Rewrite the items below, changing every "screenshot" to "screen capture" and keeping everything else the same.

━━ Supplied records ━━

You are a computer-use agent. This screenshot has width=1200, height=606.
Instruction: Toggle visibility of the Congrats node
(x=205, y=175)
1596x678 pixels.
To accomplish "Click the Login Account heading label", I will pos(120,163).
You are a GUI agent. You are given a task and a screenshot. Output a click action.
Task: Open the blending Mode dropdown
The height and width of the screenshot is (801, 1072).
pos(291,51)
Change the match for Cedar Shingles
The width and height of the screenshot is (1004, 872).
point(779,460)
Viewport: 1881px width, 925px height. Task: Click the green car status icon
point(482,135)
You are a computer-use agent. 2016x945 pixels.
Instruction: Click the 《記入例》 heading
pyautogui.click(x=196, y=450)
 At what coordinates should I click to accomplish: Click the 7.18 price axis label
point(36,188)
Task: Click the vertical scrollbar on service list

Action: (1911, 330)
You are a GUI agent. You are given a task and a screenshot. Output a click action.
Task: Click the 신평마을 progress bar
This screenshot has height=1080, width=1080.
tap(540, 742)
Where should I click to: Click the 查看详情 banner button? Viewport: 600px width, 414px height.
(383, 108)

━━━

**Worked answer**
You are a computer-use agent. This screen capture has width=1200, height=606.
Instruction: Toggle visibility of the Congrats node
(x=205, y=175)
1596x678 pixels.
To accomplish "Click the Login Account heading label", I will pos(120,163).
You are a GUI agent. You are given a task and a screen capture. Output a click action.
Task: Open the blending Mode dropdown
The height and width of the screen capture is (801, 1072).
pos(291,51)
Change the match for Cedar Shingles
The width and height of the screen capture is (1004, 872).
point(779,460)
Viewport: 1881px width, 925px height. Task: Click the green car status icon
point(482,135)
You are a computer-use agent. 2016x945 pixels.
Instruction: Click the 《記入例》 heading
pyautogui.click(x=196, y=450)
 At what coordinates should I click to accomplish: Click the 7.18 price axis label
point(36,188)
Task: Click the vertical scrollbar on service list

Action: (1911, 330)
You are a GUI agent. You are given a task and a screen capture. Output a click action.
Task: Click the 신평마을 progress bar
This screen capture has height=1080, width=1080.
tap(540, 742)
Where should I click to: Click the 查看详情 banner button? Viewport: 600px width, 414px height.
(383, 108)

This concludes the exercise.